◆ WORK REQUEST A: In the column on supporting local businesses, set down word for word the passage from "September 17, 2020" to "mind and soul.".
◆ WORK REQUEST B: Resume the column on supporting local businesses after its last sentence, writing a few more paragraphs in the same voice.

Spiritually Speaking: Support your local businesses – News – Sharon Advocate

September 17, 2020 Off By administrator

Every small purchase makes a big difference.” — U.S. Chamber of Commerce

The absolute best onion rings in the Western world. A haircut that, every appointment, leaves me happy. An intimate neighborhood bookstore that feeds my mind and soul.

These gifts all come from small businesses, businesses I am blessed to be a customer of and businesses, like millions of others across the country, that need our support, our prayers and our dollars, right now.


Those hand-breaded melt-in-your-mouth onion rings come from The Clam Box, on Wollaston Beach in Quincy, serving customers since 1968. The place that keeps my receding hairline well-coiffed is Bruno’s Barbershop, the longest continually operating business in downtown Natick. And my go-to local place for books is Aesop’s Fable, located in Holliston; it’s only a few years old, but this shop already claims a very loyal clientele.

Try and imagine your life without such small businesses to serve you. I’ll be you can’t. None of us can. Most days most of us spend our money in at least one small business, some Main Street enterprise, and that dollar supports your neighbors and pays taxes and employs someone in your family and, in the deepest sense, makes up the fabric of what it means to call a place home. The doughnut store on the corner you visit each morning for a hot breakfast sandwich. The antique place downtown you can’t pass by without walking in and poking around. The auto repair shop that is honest and fair and dependable.

◆ SUPPLIED MATERIAL:
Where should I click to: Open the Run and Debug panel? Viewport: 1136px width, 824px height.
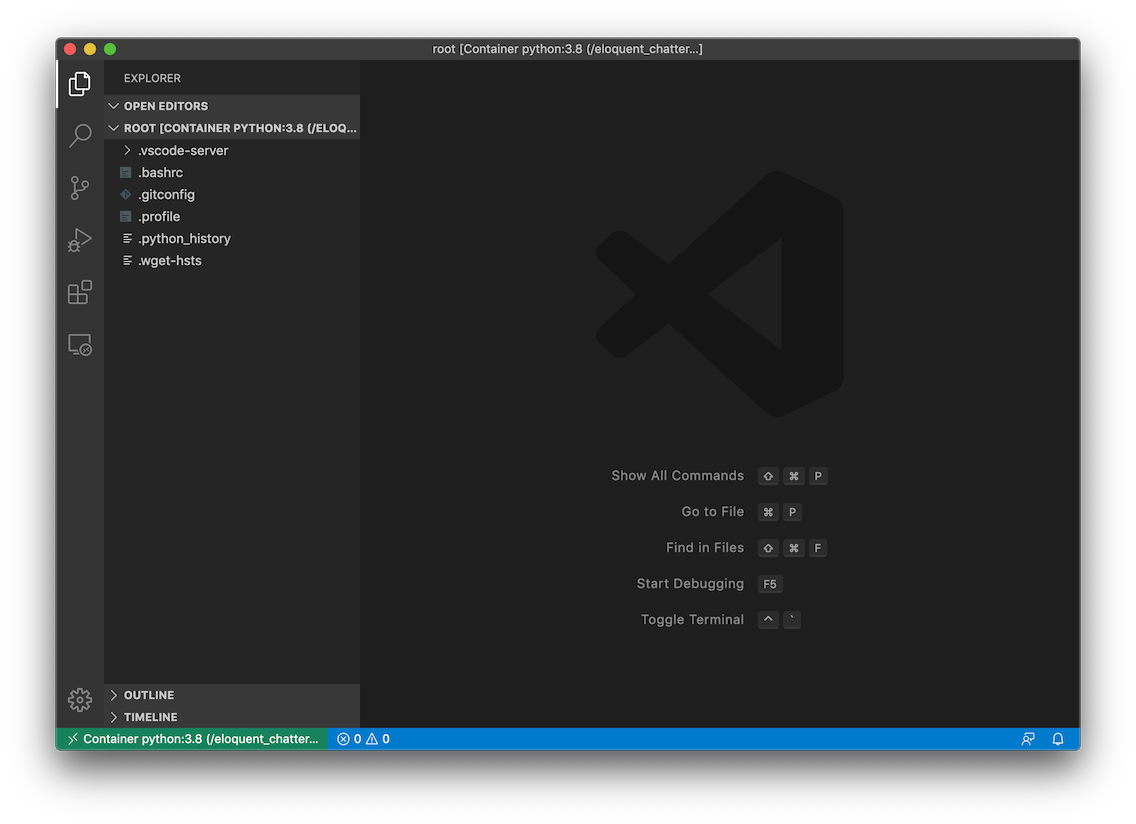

◆ ANSWER SECTION A:
September 17, 2020 Off By administrator

Every small purchase makes a big difference.” — U.S. Chamber of Commerce

The absolute best onion rings in the Western world. A haircut that, every appointment, leaves me happy. An intimate neighborhood bookstore that feeds my mind and soul.

◆ ANSWER SECTION B:
Small businesses make our tummies happy and expand our minds and clean our clothes and fix the car and groom the dog and do our taxes and … well, there is really almost nothing a small business, these local fixtures, cannot do.

Small businesses, though marked by that moniker “small,” are anything but small when it comes to the national, state and local economies. There are 30.7 million small businesses in the United States, employing almost 60 million people, nearly half of all the jobs in our country. Before COVID hit and the economy collapsed, small businesses created almost 2 million new jobs a year. But now — perhaps more so than any other time since the Great Depression, many small businesses are in trouble and struggling to survive.

Though we needed and still need to shut down large parts of the economy to save thousands of lives from the coronavirus, this public health necessity is resulting in so many local establishments either being on the edge of insolvency or, already closed, casualties of the pandemic. Even before COVID, small businesses were under siege, as us Americans radically shifted how we buy things, employ services, shop. Why get in the car and fight traffic and search for a parking space and wonder if the store actually has what you want in stock when, with the click of a computer mouse, that item can show up on your front stoop in two days, even sooner?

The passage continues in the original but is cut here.